The 18% GST rate on insurance premiums poses a significant obstacle, especially for low-income individuals. The combination of high premiums and high GST renders insurance products out of reach for a large portion of the population.

Key recommendations

The SBI report recommended that the Government should focus on the following measures to revitalize the insurance sector:

  • Exempting Term/Pure Life Insurance and health insurance premiums from GST and taxes
  • Introducing a separate deduction for life/health insurance in the new or old tax regime, set at Rs 25,000/50,000, similar to the National Pension System (NPS)
  • Consolidating all Government-sponsored pension schemes, including Atal Pension Yojana (APY), PM-SYM, PM-KMY, and NPS-Traders, under one umbrella
  • Implementing an insurance program to provide coverage and social security benefits to MSME employees, as well as income protection for their families, through an insurance scheme for MSME Promoters to mitigate losses due to unforeseen circumstances beyond their control.
  • The report underscored a decrease in insurance penetration in India to 3.7% in FY24, down from 4% in FY23 and 4.2% in FY22. Immediate actions are essential to fulfill IRDAI's vision of "Insurance for All by 2047." Specifically, life insurance penetration has dropped more significantly to 2.8%, while non-life insurance has remained steady at 1%.

Health sector

Regarding the health sector, the SBI report advised: 

The Government's support has led to a significant enhancement of diagnostic services in the country. It is crucial to ensure the availability of essential diagnostics at all levels of care to enhance healthcare quality and patient satisfaction, ultimately reducing Out of Pocket Expenditure on diagnostics.

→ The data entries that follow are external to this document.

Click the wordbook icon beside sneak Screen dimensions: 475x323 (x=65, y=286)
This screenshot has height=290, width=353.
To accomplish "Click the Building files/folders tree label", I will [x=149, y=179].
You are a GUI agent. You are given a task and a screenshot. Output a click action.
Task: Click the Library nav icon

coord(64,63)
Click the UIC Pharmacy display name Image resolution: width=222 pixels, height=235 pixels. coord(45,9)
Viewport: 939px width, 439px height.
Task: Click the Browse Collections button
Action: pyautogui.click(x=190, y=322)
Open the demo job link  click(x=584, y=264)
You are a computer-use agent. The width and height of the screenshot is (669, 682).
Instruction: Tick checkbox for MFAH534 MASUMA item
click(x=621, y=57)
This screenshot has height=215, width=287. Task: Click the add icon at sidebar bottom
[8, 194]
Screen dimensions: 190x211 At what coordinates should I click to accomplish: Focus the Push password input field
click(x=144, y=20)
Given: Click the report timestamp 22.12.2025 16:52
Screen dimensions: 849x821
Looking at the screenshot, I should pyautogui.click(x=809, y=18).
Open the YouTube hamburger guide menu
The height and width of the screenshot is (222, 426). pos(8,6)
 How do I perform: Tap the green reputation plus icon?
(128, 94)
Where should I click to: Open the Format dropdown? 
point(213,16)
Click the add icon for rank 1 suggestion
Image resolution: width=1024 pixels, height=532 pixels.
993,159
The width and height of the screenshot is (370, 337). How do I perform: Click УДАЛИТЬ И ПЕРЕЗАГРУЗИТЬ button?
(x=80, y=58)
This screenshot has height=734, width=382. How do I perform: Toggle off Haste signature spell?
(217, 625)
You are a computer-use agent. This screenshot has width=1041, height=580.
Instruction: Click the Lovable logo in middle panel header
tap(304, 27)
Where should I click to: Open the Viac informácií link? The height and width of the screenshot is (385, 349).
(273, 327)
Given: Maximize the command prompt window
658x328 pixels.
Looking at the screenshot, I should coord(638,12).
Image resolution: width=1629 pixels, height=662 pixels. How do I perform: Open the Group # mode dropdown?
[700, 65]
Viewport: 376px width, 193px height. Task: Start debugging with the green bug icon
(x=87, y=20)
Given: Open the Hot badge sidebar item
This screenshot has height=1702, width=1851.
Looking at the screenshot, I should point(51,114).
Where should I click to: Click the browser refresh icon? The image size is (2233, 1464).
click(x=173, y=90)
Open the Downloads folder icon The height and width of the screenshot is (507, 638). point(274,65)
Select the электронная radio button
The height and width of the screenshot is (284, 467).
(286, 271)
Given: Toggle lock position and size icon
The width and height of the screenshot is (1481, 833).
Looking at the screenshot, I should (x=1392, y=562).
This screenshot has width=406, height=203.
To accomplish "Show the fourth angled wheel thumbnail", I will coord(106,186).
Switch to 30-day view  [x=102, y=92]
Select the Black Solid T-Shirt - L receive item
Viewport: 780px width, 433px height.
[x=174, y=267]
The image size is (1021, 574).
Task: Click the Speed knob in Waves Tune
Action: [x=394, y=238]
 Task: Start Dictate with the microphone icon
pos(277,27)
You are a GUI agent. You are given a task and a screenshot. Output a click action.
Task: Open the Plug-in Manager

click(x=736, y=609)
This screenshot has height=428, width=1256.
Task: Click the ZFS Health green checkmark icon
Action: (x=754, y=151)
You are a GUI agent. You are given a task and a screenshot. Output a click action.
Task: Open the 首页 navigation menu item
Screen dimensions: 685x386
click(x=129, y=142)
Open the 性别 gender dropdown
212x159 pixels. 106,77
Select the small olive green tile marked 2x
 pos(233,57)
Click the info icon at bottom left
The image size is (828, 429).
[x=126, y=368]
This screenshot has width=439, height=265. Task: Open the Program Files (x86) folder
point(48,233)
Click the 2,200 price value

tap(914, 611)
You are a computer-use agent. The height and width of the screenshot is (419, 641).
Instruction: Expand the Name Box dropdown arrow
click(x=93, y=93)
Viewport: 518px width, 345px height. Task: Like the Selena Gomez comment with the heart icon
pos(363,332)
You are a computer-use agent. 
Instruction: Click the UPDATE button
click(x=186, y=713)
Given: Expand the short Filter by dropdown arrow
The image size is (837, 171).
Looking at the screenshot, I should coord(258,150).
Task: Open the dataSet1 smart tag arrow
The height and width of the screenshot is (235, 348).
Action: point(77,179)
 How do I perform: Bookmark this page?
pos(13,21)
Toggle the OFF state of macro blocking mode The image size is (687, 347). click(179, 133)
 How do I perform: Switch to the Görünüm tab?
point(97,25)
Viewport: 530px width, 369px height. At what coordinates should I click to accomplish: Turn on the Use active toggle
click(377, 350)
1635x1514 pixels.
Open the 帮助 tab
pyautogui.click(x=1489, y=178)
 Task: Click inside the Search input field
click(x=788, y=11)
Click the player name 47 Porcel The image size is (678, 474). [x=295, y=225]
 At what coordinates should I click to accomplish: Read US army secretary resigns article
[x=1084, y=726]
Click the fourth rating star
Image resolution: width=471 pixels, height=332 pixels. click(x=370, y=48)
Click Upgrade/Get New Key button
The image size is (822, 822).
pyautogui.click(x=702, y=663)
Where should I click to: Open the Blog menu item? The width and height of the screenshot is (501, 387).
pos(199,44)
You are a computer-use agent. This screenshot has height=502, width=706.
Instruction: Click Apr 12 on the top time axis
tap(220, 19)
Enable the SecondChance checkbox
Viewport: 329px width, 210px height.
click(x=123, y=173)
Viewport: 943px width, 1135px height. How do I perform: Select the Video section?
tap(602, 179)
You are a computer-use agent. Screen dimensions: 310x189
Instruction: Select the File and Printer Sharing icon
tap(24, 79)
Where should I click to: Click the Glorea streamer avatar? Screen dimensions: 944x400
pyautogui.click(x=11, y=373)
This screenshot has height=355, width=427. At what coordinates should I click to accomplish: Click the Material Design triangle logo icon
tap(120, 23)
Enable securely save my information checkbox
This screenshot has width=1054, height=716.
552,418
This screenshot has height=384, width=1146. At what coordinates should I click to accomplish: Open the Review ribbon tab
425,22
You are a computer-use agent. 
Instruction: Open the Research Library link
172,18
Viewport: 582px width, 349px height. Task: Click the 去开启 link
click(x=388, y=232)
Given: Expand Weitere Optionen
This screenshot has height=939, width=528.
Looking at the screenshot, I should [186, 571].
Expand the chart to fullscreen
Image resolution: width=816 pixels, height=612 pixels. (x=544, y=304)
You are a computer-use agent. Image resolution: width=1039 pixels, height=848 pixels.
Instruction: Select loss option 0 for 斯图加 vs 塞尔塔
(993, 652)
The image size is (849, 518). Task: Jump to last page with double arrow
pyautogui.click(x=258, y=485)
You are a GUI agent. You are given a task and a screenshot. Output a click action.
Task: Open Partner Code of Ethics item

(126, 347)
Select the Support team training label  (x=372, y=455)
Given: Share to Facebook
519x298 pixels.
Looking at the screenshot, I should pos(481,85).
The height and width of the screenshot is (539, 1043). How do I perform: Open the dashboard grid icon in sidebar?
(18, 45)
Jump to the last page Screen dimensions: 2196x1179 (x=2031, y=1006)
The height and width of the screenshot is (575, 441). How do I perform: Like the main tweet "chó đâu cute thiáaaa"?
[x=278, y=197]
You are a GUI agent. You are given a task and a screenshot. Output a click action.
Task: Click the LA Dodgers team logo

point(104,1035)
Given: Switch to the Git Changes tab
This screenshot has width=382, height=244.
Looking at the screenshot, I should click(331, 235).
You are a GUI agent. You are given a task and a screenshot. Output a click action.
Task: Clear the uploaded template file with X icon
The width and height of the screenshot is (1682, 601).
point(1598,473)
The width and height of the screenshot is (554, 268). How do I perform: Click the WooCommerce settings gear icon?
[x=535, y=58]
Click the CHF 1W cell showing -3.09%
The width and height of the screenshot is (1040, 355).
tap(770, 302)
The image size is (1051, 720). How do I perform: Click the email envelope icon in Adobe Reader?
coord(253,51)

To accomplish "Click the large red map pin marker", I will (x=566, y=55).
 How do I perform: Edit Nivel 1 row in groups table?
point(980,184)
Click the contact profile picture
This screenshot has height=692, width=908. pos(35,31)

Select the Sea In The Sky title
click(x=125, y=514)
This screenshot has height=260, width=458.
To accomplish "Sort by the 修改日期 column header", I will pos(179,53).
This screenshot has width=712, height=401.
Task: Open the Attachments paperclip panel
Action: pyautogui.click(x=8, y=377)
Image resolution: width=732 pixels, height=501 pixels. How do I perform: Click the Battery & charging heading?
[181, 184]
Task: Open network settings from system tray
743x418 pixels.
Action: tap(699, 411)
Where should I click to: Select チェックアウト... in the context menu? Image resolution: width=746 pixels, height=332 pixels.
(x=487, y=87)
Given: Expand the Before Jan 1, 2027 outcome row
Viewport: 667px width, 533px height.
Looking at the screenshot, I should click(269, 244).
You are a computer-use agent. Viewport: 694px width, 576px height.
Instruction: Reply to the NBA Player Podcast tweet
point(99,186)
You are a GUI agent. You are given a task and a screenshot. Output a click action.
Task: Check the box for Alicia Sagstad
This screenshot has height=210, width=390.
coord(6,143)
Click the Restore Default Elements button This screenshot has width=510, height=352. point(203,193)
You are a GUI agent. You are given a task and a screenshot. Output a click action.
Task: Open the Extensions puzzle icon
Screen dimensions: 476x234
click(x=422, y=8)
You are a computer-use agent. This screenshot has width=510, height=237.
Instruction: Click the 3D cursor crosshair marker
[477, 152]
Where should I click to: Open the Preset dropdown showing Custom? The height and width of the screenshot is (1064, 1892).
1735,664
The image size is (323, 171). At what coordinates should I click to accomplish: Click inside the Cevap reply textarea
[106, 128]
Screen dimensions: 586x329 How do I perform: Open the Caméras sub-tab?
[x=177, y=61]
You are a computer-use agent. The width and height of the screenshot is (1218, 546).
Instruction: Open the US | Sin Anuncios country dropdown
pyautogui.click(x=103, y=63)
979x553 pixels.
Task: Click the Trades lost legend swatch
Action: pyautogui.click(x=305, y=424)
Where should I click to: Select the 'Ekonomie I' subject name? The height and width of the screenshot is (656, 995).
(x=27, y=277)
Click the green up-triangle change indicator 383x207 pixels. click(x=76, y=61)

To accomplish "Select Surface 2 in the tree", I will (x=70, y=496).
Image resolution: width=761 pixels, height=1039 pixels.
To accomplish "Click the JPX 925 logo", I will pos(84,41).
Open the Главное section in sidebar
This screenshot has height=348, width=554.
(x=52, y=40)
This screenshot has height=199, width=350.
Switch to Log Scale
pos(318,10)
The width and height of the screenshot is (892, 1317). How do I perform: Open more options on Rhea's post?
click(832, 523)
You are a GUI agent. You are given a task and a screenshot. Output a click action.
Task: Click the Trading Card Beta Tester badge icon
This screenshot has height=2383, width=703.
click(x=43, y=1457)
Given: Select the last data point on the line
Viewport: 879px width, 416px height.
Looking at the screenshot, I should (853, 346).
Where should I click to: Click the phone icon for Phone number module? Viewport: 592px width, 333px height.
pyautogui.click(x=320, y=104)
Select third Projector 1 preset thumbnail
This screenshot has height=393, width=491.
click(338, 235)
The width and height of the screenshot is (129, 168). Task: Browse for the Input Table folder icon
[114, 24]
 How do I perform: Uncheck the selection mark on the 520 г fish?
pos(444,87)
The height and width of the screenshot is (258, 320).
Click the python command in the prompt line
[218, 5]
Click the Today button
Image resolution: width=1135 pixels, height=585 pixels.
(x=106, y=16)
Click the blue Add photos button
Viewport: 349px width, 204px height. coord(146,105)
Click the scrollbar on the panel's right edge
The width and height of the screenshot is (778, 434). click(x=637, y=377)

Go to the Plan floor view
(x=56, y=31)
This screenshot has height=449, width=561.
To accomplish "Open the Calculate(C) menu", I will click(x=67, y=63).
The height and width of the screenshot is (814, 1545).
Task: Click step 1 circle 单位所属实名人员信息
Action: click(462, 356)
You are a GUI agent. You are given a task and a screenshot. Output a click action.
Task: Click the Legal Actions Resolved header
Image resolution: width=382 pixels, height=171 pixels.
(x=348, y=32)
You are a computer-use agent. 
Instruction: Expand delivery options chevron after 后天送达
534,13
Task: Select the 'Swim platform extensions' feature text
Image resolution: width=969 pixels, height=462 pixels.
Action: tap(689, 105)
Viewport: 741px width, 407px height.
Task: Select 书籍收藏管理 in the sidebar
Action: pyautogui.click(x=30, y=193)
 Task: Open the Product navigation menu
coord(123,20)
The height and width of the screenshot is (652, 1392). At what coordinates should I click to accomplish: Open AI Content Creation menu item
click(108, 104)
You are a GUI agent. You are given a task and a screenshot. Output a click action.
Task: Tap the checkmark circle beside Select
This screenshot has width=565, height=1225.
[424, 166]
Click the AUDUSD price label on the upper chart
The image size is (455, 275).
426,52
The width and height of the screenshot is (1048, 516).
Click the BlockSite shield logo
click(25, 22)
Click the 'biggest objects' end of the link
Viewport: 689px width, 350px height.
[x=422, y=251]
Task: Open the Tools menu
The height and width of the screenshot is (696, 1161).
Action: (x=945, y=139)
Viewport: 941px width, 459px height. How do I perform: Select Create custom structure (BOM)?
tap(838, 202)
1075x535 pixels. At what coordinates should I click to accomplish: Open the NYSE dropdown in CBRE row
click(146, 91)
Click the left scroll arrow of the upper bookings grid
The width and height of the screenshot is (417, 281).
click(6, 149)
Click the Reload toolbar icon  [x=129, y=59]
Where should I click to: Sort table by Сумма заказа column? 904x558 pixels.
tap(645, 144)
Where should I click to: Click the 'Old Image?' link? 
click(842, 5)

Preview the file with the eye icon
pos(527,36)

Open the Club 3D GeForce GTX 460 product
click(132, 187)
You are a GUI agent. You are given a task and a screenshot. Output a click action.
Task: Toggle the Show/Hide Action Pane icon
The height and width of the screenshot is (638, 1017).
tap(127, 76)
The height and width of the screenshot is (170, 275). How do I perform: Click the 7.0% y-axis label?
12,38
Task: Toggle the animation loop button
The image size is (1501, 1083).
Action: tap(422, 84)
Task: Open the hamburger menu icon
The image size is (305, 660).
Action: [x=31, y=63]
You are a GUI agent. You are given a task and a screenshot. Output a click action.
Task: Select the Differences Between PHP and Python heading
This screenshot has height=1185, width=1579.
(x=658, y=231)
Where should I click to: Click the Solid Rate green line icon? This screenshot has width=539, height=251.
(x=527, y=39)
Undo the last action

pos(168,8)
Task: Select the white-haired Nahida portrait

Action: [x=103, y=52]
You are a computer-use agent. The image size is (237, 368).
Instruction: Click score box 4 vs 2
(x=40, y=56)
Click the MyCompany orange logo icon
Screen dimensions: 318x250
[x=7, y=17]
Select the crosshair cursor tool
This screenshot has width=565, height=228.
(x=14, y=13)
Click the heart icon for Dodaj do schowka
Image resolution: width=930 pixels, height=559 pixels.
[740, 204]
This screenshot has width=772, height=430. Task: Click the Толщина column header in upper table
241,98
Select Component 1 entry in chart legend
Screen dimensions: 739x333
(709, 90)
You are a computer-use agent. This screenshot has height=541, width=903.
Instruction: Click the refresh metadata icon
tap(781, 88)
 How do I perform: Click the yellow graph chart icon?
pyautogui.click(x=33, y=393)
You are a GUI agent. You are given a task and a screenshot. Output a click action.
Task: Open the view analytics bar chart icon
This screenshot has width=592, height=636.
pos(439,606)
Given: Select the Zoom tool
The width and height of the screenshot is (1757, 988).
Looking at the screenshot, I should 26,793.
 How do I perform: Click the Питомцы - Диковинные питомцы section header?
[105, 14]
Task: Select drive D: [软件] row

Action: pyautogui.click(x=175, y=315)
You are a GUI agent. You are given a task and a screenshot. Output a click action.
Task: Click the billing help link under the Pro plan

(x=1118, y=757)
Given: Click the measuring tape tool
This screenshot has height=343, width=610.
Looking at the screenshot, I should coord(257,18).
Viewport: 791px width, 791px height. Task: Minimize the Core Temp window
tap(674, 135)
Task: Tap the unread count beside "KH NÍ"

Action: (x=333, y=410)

In FY24, the domestic medical devices market in India was valued at approximately ₹75,000 crore, with a projected growth rate of 12-15% over the next five years. Extending the PLI scheme would enable manufacturers to increase production, decrease dependence on imports, and support the "Make in India" initiative.

Implementing tax incentives for research and development (R&D) as well as value-added activities in Global Capability Centres (GCCs) has the potential to drive innovation and boost employment opportunities.

Simplifying the Goods and Services Tax (GST) structure for medical devices by establishing a uniform rate of 5% or 12% can streamline compliance, enhance operational efficiency, and reduce costs for manufacturers and distributors, currently facing complexities due to varying GST rates ranging from 5% to 18%.

While the National Health Policy 2017 aims to increase healthcare spending to 2.5% of GDP by 2025 (up from 1.27% in FY16 and 1.95% in FY24), a more ambitious target of 5% may be necessary to adequately meet the healthcare needs of India's growing and aging population.

Utilising funds generated from a healthcare cess and potential 35% GST slab on tobacco and sugar products to strengthen public health programs could significantly contribute to improving overall health outcomes in the country.